▶ **To do**:
Rescale the rows from the line that contains "You are a computer-use agent. The" through the line that contains "click(x=414, y=372)" by rewriting those lines in full, requests included. Multiply only the click coordinates in the answers by 2.2 and round each to a whole number, with halves going up.

Start of Data to use

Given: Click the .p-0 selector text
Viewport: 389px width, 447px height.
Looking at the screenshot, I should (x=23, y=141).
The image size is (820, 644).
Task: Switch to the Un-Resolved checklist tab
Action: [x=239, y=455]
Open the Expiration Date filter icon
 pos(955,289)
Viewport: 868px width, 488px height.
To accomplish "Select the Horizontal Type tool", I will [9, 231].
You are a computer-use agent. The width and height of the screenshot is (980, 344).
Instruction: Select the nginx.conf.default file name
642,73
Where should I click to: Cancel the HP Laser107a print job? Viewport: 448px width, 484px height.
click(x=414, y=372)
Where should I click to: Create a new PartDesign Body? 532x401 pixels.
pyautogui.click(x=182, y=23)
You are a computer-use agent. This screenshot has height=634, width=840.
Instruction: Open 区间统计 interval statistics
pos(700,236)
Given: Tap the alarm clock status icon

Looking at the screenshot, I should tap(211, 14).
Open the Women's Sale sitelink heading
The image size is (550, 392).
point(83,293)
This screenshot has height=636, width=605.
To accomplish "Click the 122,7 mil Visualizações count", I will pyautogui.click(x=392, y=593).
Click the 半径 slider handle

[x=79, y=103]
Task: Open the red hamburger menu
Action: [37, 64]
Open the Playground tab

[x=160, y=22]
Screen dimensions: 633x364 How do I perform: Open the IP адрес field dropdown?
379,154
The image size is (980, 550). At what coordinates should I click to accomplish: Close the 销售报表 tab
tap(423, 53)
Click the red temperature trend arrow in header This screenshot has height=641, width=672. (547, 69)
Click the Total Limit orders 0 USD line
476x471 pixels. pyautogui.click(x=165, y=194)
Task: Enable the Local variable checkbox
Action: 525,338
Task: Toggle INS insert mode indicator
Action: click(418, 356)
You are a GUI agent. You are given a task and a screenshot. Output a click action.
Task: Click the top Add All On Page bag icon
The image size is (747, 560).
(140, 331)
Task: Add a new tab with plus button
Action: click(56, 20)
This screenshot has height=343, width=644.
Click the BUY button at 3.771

End of Data to use

▶ **Task result**:
You are a computer-use agent. The width and height of the screenshot is (980, 344).
Instruction: Select the nginx.conf.default file name
1412,161
Where should I click to: Cancel the HP Laser107a print job? Viewport: 448px width, 484px height.
click(x=911, y=818)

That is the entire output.